Area and Power Efficient FFT/IFFT Processor for FALCON Post-Quantum Cryptography

TL;DR

This paper presents a highly efficient, low-power FFT/IFFT processor optimized for FALCON post-quantum cryptography, enabling faster and more resource-efficient implementation on edge devices.

Contribution

It introduces a novel hardware processor for FFT/IFFT over the ring tailored for FALCON, with significant area and power savings compared to existing solutions.

Findings

Achieves 2.3× speedup over software on Raspberry Pi 4.

Uses 42% less area and 83% less power than traditional FFT accelerators.
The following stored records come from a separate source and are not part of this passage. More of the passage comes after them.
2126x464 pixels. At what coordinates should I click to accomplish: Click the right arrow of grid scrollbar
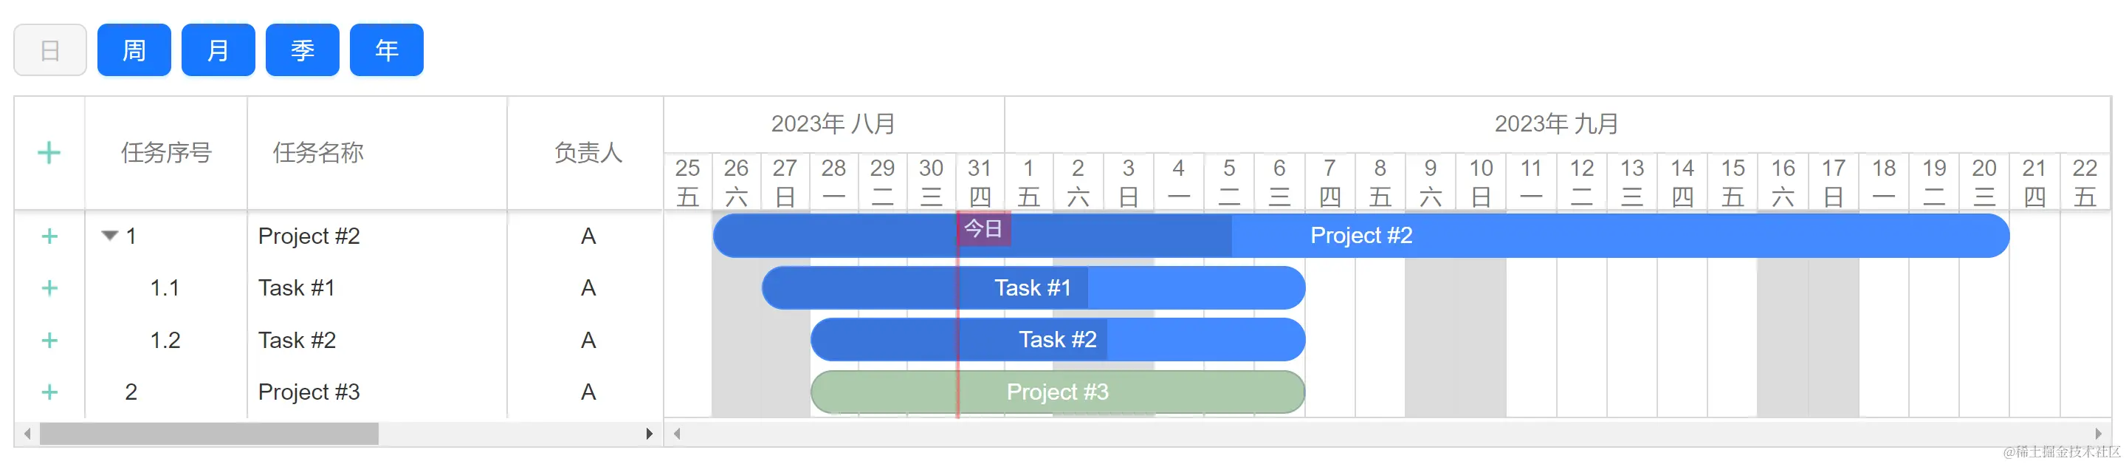(x=650, y=433)
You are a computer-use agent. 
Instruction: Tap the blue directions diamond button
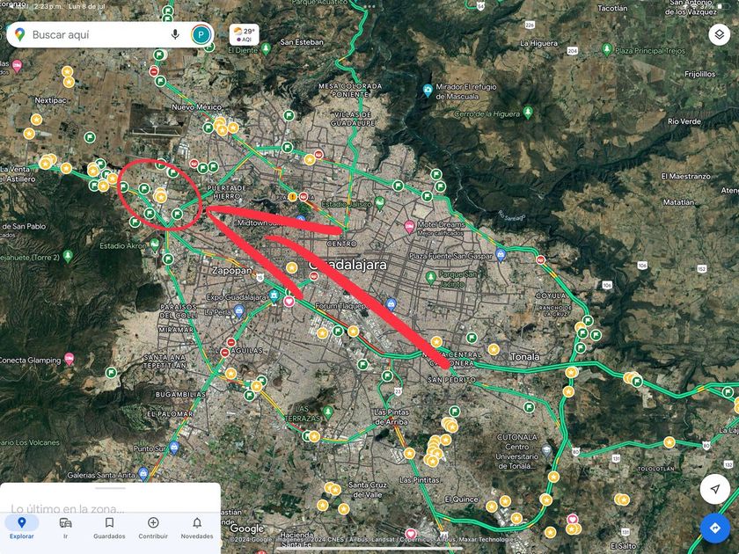point(715,528)
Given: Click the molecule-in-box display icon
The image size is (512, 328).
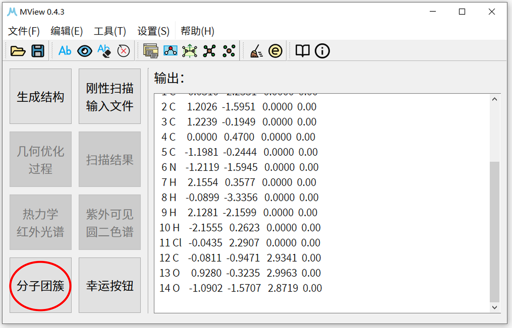Looking at the screenshot, I should point(170,51).
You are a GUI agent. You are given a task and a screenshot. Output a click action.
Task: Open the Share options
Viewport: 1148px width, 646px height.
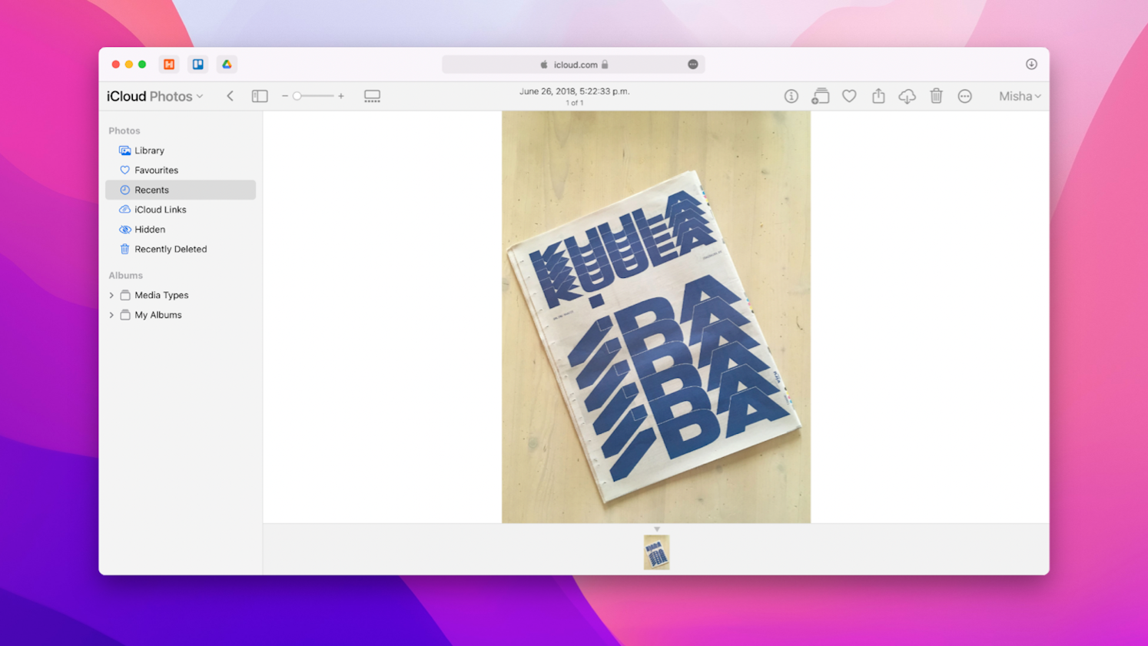point(878,96)
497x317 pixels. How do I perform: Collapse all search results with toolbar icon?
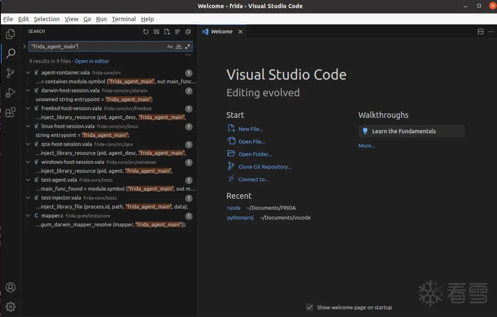tap(188, 32)
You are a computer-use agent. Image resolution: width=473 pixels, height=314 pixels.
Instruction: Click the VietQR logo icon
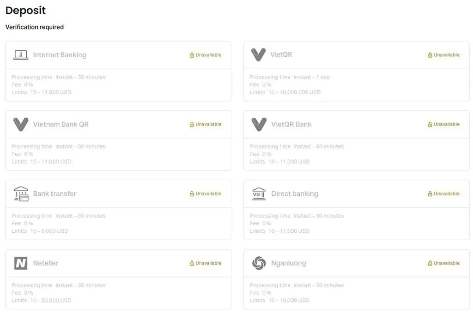coord(258,54)
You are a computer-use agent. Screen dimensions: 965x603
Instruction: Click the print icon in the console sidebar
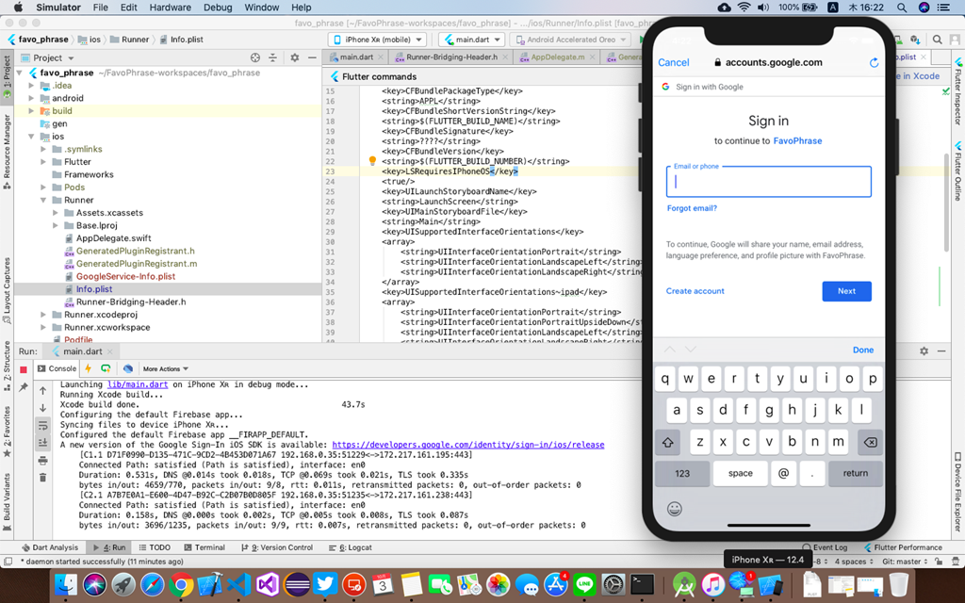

Demonstrates suitability for resource-constrained edge devices.

Abstract

Quantum computing is an emerging technology on the verge of reshaping industries, while simultaneously challenging existing cryptographic algorithms. FALCON, a recent standard quantum-resistant digital signature, presents a challenging hardware implementation due to its extensive non-integer polynomial operations, necessitating FFT over the ring $\mathbb{Q}[x]/(x^n+1)$. This paper introduces an ultra-low power and compact processor tailored for FFT/IFFT operations over the ring, specifically optimized for FALCON applications on resource-constrained edge devices. The proposed processor incorporates various optimization techniques, including twiddle factor compression and conflict-free scheduling. In an ASIC implementation using a 22 nm GF process, the proposed processor demonstrates an area occupancy of 0.15 mm$^2$ and a power consumption of 12.6 mW at an operating frequency of 167 MHz. Since a hardware implementation of FFT/IFFT over the ring is currently non-existent, the execution time achieved by this processor is compared to the software implementation of FFT/IFFT of FALCON on a Raspberry Pi 4 with Cortex-A72, where the proposed processor achieves a speedup of up to 2.3$\times$. Furthermore, in comparison to dedicated state-of-the-art hardware accelerators for classic FFT, this processor occupies 42\% less area and consumes 83\% less power, on average. This suggests that the proposed hardware design offers a promising solution for implementing FALCON on resource-constrained devices.